Human Genetics
- Discipline: Human genetics
- Language: English
- Edited by: David N. Cooper, Thomas J. Hudson

Publication details
- Former name(s): Humangenetik
- History: 1964-present
- Publisher: Springer Science+Business Media
- Frequency: Biweekly
- Open access: Hybrid
- Impact factor: 5.3 (2022)

Standard abbreviations
- ISO 4: Hum. Genet.

Indexing
- ISSN: 0340-6717 (print) 1432-1203 (web)
- LCCN: 2004233658
- OCLC no.: 663900873

Links
- Journal homepage; Online archive;

= Human Genetics (journal) =

Human Genetics is a peer-reviewed medical journal covering all aspects of human genetics, including legal and social issues.
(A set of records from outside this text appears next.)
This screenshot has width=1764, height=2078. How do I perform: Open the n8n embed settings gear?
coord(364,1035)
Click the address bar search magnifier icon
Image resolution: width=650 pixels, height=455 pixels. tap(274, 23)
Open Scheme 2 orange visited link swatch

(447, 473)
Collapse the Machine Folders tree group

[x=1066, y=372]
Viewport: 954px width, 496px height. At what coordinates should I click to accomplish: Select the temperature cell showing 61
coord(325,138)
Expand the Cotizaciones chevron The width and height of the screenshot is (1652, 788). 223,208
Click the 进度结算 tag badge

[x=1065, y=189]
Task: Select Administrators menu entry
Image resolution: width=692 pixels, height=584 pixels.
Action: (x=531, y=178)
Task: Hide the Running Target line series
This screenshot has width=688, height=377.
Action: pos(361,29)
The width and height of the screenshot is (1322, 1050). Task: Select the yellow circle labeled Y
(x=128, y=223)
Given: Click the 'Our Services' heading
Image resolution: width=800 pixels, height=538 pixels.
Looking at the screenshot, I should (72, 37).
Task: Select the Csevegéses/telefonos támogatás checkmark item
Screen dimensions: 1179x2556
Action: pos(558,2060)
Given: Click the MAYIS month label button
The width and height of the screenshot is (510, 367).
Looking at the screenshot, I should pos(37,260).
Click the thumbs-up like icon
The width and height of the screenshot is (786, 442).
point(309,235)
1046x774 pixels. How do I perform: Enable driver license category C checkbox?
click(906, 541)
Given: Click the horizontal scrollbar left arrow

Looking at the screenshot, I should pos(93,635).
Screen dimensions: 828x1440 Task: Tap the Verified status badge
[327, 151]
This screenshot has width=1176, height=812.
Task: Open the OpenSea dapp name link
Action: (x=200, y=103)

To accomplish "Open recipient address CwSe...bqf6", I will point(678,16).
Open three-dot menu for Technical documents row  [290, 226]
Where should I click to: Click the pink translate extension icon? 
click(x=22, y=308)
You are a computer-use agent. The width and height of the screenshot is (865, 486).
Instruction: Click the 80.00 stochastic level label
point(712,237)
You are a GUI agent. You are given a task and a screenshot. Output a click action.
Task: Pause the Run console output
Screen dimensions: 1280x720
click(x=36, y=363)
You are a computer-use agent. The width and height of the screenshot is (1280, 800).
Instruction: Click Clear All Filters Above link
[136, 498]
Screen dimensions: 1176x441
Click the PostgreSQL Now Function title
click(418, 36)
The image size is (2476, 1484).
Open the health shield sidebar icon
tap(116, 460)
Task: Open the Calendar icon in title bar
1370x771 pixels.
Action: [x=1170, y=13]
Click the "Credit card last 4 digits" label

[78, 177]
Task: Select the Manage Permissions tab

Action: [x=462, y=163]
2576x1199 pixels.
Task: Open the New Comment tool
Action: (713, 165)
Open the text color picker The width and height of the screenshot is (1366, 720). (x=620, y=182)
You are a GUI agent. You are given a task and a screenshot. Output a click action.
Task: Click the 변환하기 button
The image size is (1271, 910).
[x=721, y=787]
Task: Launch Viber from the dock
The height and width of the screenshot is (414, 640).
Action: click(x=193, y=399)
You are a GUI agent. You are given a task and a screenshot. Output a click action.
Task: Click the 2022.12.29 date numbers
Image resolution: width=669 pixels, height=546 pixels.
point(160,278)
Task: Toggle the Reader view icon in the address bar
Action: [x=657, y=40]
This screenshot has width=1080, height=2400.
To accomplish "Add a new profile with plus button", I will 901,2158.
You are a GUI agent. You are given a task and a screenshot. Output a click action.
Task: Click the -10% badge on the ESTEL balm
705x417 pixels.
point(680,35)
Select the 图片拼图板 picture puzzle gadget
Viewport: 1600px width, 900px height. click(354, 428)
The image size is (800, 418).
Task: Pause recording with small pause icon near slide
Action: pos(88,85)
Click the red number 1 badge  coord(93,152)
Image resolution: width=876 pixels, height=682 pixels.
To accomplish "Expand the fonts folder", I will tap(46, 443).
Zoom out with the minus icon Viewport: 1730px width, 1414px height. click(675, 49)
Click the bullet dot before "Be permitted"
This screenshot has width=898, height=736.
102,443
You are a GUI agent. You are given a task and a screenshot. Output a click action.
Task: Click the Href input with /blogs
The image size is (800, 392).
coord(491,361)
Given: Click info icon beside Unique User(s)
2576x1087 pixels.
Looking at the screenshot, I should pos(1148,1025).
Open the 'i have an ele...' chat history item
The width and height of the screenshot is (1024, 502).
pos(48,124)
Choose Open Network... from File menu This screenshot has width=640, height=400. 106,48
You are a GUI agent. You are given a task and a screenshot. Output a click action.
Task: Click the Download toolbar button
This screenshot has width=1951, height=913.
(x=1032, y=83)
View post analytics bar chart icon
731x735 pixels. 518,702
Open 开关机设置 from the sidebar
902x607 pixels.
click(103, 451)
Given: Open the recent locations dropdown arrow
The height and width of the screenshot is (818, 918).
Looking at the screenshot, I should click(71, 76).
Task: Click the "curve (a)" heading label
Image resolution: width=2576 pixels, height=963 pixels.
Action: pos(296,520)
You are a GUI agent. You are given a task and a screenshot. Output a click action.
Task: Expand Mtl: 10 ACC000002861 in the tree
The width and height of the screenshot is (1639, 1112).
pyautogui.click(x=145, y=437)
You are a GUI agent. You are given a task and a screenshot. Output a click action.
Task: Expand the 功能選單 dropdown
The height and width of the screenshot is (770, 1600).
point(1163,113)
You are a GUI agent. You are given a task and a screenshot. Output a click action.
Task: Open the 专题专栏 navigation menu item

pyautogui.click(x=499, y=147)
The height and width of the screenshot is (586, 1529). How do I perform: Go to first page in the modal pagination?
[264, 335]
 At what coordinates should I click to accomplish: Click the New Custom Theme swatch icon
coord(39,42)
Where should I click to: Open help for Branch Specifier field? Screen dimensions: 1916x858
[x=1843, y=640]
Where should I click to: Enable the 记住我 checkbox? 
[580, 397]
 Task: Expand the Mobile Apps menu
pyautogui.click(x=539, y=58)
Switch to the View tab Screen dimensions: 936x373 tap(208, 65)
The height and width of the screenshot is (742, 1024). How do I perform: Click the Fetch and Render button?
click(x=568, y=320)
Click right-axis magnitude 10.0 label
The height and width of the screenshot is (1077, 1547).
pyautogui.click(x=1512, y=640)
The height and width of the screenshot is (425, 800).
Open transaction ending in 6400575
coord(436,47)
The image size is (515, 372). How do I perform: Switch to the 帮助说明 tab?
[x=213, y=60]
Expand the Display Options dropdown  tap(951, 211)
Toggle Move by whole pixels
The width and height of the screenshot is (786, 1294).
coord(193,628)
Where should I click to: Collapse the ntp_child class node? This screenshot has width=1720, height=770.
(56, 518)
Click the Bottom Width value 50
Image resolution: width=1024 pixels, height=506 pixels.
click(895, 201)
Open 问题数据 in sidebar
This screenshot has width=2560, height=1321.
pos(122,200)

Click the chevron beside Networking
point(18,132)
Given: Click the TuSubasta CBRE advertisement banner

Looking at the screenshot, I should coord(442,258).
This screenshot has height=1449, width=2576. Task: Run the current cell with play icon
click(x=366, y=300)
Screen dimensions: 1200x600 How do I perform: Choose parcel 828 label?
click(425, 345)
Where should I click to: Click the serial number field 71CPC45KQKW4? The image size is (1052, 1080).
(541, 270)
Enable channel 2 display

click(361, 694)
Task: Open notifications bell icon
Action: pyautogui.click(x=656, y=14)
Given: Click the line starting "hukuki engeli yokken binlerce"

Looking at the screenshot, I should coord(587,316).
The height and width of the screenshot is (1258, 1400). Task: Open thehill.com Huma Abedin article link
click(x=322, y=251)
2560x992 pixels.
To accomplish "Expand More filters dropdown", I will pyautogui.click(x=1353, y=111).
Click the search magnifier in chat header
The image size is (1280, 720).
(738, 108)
It was established in 1964 by Arno Motulsky and Friedrich Vogel as the German-language Humangenetik, obtaining its current title in 1976. It is published by Springer Science+Business Media. Its editors-in-chief are David N. Cooper (Cardiff University) and Thomas J. Hudson (Ontario Institute for Cancer Research). According to the Journal Citation Reports, the journal has a 2022 impact factor of 5.3.

==Ethics scandal==
The journal published findings exploring the DNA of physical appearance traits of Uighur men from Tumxuk in 2019. One of the authors of the paper on DNA phenotyping said he had been unaware of the origins of the DNA samples. Springer Nature was reported to want to strengthen its ethics guidelines regarding "vulnerable groups of people" per a New York Times report.